Stored items
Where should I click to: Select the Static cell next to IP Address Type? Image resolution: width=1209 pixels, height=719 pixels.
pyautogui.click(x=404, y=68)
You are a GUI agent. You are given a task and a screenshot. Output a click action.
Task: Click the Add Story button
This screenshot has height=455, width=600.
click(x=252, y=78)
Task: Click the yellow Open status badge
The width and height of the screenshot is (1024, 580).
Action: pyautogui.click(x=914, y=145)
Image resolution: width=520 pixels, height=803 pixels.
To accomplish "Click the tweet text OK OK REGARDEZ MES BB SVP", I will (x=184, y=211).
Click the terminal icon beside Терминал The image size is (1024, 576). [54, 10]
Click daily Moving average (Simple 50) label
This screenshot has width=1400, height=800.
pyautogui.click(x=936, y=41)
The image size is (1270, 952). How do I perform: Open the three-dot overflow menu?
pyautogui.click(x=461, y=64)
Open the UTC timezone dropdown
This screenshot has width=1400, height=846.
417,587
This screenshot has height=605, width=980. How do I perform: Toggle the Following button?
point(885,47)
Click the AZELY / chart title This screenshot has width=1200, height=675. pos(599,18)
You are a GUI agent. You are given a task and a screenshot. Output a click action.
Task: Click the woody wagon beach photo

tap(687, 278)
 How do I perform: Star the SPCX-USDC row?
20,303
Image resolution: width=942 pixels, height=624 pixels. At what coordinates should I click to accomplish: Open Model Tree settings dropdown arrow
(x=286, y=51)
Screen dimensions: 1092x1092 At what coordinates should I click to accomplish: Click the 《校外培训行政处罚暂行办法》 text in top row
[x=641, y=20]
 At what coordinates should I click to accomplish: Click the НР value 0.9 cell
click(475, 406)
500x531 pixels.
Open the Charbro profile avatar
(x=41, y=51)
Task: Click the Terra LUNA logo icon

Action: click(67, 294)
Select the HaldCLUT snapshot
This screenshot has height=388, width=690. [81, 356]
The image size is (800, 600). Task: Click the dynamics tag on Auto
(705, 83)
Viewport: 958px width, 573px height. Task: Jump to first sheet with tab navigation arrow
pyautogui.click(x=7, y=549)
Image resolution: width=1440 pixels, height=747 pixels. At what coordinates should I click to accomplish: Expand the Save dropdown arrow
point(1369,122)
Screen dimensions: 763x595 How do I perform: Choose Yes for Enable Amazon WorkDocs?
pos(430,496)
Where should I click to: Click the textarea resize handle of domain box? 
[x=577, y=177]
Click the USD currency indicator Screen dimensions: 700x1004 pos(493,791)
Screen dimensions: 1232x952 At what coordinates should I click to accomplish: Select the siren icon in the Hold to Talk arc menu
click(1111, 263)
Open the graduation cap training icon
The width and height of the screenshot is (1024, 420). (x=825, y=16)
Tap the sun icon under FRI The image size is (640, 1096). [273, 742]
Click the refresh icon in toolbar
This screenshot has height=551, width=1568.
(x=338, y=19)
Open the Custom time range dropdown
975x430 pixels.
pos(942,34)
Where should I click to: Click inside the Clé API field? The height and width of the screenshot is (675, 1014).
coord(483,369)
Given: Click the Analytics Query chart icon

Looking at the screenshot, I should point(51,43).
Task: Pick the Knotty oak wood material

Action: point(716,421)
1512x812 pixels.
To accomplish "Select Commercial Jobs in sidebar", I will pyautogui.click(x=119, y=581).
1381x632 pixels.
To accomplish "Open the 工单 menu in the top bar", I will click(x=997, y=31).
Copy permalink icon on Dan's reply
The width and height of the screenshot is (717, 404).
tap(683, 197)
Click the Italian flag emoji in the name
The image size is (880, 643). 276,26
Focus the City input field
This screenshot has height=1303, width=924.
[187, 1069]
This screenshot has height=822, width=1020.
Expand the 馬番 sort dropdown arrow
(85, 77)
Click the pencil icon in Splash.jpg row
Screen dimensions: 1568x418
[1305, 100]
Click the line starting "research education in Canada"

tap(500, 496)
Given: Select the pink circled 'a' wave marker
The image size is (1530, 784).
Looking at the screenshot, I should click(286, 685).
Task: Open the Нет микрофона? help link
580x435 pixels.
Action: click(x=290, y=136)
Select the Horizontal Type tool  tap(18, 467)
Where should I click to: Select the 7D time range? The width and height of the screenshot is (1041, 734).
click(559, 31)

▶ TASK REQUIREMENTS:
A word-for-word copy of the lines above from the one with "Click the refresh icon in toolbar" through the one with "Select the Horizontal", inclusive, is the only output wanted.

▶ RESULT FOR THIS EXERCISE:
Click the refresh icon in toolbar
This screenshot has height=551, width=1568.
(x=338, y=19)
Open the Custom time range dropdown
975x430 pixels.
pos(942,34)
Where should I click to: Click inside the Clé API field? The height and width of the screenshot is (675, 1014).
coord(483,369)
Given: Click the Analytics Query chart icon

Looking at the screenshot, I should point(51,43).
Task: Pick the Knotty oak wood material

Action: point(716,421)
1512x812 pixels.
To accomplish "Select Commercial Jobs in sidebar", I will pyautogui.click(x=119, y=581).
1381x632 pixels.
To accomplish "Open the 工单 menu in the top bar", I will click(x=997, y=31).
Copy permalink icon on Dan's reply
The width and height of the screenshot is (717, 404).
tap(683, 197)
Click the Italian flag emoji in the name
The image size is (880, 643). 276,26
Focus the City input field
This screenshot has height=1303, width=924.
[187, 1069]
This screenshot has height=822, width=1020.
Expand the 馬番 sort dropdown arrow
(85, 77)
Click the pencil icon in Splash.jpg row
Screen dimensions: 1568x418
[1305, 100]
Click the line starting "research education in Canada"

tap(500, 496)
Given: Select the pink circled 'a' wave marker
The image size is (1530, 784).
Looking at the screenshot, I should click(286, 685).
Task: Open the Нет микрофона? help link
580x435 pixels.
Action: click(x=290, y=136)
Select the Horizontal Type tool  tap(18, 467)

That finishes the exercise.